The O3/H2O2 advanced oxidation process (AOP) was, for the first time, utilized for low-temperature NOX removal. The present method has a high NOX removal, which is 58% higher than the sum of that for single O3 and H2O2 method with O3/NO molar ratio of 0.5. Besides, much O3 consumption, together with operating costs will be saved. The improved activity in O3/H2O2 is due to the increased generation amount of OH and O2−/HO2 radicals than the consumption amount of O3 when the molar ratio of O3/NO < 1, and the O2−/HO2 radical can selectively oxidize NO into HNO3 with a fast rate constant in a single step, while OH can non-selectively oxidize NO and NO2 also at a fast rate constant.
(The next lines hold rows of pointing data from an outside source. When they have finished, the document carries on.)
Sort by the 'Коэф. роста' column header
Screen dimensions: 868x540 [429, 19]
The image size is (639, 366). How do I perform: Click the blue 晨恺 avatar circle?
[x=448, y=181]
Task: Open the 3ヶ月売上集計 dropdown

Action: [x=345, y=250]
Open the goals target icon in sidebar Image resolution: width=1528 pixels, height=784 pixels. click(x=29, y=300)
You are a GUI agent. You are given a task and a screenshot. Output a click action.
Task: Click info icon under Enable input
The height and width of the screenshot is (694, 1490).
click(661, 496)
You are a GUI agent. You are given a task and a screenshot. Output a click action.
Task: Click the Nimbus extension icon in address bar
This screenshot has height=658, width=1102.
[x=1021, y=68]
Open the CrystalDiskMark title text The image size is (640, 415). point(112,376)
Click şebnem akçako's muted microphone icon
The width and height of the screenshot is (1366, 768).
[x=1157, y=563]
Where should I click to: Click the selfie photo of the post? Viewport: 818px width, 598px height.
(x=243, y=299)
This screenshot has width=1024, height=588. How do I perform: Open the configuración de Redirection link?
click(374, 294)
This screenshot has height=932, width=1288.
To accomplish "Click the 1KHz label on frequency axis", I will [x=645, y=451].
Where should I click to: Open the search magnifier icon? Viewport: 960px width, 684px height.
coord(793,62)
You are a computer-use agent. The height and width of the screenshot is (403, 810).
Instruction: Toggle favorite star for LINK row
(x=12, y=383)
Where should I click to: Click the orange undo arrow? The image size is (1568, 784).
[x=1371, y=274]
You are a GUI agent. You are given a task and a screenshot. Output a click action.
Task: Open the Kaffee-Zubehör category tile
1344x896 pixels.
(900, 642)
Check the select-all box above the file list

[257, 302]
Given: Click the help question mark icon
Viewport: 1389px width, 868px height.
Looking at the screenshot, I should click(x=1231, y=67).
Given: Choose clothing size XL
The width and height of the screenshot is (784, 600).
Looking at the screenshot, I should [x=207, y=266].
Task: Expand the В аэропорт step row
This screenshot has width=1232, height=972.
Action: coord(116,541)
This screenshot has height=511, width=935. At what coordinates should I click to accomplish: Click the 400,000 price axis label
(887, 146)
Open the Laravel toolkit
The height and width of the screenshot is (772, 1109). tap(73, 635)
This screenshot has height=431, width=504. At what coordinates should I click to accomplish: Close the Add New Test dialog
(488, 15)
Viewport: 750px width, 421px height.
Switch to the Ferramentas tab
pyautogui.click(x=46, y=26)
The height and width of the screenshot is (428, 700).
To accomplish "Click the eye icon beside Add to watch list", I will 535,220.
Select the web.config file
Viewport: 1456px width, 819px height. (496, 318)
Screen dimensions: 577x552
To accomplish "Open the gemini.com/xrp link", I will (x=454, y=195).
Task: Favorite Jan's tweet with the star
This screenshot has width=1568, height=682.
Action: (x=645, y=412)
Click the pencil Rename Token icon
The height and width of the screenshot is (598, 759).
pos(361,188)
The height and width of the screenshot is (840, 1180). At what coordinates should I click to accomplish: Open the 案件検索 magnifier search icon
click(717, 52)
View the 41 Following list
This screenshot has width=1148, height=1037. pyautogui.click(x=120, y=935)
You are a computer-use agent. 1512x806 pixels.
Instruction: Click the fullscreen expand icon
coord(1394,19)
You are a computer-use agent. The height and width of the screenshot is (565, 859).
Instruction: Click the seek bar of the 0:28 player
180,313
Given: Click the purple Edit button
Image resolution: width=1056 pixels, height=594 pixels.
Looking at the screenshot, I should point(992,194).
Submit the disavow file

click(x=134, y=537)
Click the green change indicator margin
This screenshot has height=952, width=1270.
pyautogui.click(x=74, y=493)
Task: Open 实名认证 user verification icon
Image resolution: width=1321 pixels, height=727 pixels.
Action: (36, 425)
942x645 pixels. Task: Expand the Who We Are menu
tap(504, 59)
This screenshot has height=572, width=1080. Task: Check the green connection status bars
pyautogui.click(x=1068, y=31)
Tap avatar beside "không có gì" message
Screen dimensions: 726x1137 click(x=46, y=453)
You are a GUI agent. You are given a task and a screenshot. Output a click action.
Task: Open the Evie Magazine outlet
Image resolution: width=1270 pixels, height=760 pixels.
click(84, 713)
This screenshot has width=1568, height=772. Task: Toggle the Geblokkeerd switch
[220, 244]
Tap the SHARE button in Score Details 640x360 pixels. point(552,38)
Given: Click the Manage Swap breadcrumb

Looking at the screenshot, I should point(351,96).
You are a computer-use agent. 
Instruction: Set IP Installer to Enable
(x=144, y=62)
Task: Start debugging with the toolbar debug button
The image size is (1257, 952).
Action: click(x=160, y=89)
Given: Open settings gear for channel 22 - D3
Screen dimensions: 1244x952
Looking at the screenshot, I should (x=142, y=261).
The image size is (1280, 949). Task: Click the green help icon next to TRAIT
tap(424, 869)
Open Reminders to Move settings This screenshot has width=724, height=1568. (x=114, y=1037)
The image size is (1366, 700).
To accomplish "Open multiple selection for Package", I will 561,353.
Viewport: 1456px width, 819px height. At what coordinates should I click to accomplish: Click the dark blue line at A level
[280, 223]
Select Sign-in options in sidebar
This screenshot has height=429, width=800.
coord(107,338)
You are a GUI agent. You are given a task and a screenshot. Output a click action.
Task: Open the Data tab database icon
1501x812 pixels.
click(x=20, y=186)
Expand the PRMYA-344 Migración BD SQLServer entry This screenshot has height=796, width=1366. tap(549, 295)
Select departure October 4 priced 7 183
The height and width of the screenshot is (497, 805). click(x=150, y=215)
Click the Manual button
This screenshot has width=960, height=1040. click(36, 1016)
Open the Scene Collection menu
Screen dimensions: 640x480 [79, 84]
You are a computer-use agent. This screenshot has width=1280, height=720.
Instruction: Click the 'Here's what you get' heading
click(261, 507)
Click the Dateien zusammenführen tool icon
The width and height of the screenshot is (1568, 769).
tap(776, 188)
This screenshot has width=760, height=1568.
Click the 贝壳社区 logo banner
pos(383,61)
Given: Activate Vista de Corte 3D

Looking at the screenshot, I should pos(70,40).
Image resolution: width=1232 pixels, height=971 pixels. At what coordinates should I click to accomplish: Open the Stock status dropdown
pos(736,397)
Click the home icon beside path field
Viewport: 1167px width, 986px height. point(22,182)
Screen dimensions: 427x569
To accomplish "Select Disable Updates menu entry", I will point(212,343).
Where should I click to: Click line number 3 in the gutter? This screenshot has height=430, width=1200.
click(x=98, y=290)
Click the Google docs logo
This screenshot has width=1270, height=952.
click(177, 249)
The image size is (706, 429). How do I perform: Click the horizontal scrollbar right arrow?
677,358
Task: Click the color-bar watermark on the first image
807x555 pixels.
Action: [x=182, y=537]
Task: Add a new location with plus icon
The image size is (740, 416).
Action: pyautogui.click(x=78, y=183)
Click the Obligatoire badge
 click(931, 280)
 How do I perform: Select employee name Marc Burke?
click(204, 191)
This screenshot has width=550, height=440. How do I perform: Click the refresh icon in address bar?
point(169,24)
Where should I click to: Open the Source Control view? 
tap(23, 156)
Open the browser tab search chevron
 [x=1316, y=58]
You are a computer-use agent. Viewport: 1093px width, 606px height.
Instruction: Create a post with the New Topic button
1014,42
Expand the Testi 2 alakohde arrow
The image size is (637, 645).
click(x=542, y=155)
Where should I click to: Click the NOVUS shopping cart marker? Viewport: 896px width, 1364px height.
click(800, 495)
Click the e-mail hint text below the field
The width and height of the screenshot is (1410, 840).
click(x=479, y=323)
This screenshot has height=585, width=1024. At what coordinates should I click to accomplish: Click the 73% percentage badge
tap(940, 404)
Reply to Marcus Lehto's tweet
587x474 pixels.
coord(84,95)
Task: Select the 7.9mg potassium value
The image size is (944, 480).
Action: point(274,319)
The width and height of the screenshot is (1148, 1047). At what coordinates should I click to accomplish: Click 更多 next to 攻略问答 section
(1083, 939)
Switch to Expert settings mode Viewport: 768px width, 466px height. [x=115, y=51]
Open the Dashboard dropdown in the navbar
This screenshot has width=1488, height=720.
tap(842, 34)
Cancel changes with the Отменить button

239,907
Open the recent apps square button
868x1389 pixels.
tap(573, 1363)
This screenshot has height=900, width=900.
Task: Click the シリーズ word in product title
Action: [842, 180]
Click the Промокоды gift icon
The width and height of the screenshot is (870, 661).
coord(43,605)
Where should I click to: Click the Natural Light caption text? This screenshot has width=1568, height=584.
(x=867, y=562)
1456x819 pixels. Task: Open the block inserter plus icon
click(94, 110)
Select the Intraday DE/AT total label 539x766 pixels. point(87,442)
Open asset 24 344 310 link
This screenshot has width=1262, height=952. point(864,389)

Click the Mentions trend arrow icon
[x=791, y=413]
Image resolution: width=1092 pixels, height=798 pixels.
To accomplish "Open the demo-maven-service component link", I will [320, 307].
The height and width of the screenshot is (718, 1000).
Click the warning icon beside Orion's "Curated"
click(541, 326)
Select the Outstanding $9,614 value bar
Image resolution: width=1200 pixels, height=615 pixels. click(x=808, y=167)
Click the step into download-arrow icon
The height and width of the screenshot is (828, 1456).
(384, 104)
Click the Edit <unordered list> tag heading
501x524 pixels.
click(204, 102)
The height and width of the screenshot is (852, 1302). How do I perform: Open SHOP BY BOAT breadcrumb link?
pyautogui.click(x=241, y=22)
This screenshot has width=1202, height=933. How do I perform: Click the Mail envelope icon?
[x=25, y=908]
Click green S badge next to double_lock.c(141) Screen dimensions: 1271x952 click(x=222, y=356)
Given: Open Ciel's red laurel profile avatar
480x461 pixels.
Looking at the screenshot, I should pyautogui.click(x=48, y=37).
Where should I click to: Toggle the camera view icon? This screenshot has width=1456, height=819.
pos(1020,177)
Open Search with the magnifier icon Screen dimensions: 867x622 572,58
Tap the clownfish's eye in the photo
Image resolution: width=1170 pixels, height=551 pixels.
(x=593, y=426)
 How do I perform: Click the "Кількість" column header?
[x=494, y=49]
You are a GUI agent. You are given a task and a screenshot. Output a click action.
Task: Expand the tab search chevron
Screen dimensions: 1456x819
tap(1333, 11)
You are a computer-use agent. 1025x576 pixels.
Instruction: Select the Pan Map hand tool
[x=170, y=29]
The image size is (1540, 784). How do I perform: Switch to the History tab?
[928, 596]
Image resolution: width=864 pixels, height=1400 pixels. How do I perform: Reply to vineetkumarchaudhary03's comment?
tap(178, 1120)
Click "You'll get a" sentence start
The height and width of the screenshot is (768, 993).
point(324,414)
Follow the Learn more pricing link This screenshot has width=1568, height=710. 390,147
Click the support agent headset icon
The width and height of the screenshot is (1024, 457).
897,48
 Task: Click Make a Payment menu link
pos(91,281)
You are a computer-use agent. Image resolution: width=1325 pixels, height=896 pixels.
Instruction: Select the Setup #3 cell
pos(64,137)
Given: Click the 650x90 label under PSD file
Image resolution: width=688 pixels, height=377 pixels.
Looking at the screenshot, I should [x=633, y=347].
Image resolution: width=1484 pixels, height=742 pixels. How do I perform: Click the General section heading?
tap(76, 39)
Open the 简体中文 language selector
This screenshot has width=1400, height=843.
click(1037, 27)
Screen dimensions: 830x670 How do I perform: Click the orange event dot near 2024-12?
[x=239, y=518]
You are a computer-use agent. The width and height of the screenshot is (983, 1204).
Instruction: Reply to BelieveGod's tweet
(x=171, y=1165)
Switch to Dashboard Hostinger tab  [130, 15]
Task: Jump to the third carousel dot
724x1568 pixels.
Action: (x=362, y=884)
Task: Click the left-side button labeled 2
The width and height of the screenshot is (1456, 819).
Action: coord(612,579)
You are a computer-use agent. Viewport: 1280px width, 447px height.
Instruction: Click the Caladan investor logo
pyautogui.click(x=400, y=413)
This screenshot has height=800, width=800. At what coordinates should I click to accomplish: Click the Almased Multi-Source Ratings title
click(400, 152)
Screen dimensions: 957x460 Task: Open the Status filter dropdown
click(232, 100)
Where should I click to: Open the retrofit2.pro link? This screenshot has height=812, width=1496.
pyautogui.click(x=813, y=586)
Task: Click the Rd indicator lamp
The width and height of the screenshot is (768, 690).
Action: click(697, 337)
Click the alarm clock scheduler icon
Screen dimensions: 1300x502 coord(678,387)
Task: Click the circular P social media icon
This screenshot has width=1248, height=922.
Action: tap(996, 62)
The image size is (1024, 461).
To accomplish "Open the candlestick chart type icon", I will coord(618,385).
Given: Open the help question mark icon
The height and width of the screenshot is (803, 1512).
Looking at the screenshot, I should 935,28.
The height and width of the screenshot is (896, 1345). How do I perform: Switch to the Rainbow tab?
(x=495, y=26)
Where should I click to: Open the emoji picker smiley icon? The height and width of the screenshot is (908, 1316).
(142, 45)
The SO2 in the flue gas even poses a positive effect on the NOX removal. Absorption by NaOH solution is generally followed by the O3/H2O2 method, resulting in the final 95% NOX removal with the O3/NO molar ratio of 0.5. Only NO3− ions can be detected as the liquid production through ion chromatography for the O3/H2O2 method. We expect that this study can shed some lights on the route design for simultaneous NOX and SO2 removal.